O colegiado confirmou a sentença aplicada pelo Tribunal do Júri em 2022, que considerou Flordelis culpada por homicídio triplamente qualificado consumado, homicídio duplamente qualificado tentado, associação criminosa armada e uso de documento falso.
Anderson do Carmo foi morto a tiros em 2019, na residência da família, em Niterói, na Região Metropolitana do Rio de Janeiro. Segundo a acusação acolhida no processo, Flordelis teria participado da articulação do crime.
Defesa questionou validade da condenação
No recurso apresentado ao STJ, a defesa da ex-deputada alegou que a condenação deveria ser anulada por supostas irregularidades no processo. Entre os argumentos estava a falta de fundamentação adequada para as qualificadoras consideradas no caso.
A relatora, desembargadora convocada Nilsoni de Freitas, rejeitou a argumentação.

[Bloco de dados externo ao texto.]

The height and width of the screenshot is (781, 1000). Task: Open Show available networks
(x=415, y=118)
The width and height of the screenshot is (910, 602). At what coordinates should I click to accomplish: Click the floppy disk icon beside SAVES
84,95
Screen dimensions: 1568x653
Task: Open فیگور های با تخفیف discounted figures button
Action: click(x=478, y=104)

Segundo ela, a jurisprudência consolidada do STJ estabelece que uma nulidade no processo penal depende da demonstração de prejuízo concreto, o que, na avaliação apresentada no julgamento, não ocorreu.
A magistrada também afirmou que as circunstâncias que qualificaram o crime foram devidamente especificadas no processo.
Entre os elementos considerados estão o motivo torpe, o emprego de meio cruel e a utilização de recurso que teria dificultado a defesa da vítima.
Tribunal considera fundamentação suficiente
De acordo com a relatora, a decisão que levou o caso ao Tribunal do Júri contou com elementos obtidos por meio de provas periciais e testemunhais.
Nilsoni de Freitas afirmou que a decisão não era omissa, mas apresentava fundamentação concisa, considerada suficiente para aquela etapa do processo.
“Não há decisão silente, mas pronúncia concisa, como tolerado nessa fase”, afirmou a desembargadora.
Com o entendimento, a Sexta Turma afastou os argumentos apresentados pela defesa e preservou a condenação estabelecida pelo Tribunal do Júri.
STJ mantém decisões sobre outros réus
Na mesma análise, a Sexta Turma manteve uma decisão do Tribunal de Justiça do Rio de Janeiro (TJRJ) que havia anulado a absolvição de três pessoas relacionadas ao processo.
São elas Rayane dos Santos Oliveira, neta biológica de Flordelis, e os filhos adotivos Marzy Teixeira da Silva e André Luiz de Oliveira.
A decisão do STJ, portanto, também preservou o entendimento do TJRJ sobre a necessidade de novo tratamento processual para os três réus.
Morte de Anderson ocorreu em 2019
Anderson do Carmo foi assassinado com disparos de arma de fogo em junho de 2019, na casa onde vivia com Flordelis e outros integrantes da família.
O processo apontou como uma das linhas de motivação do crime conflitos relacionados ao controle das finanças familiares e à administração dos problemas internos da família pelo pastor.
A condenação de Flordelis foi definida pelo Tribunal do Júri em 2022. Com a decisão da Sexta Turma do STJ, permanecem válidos os 50 anos de prisão estabelecidos na sentença.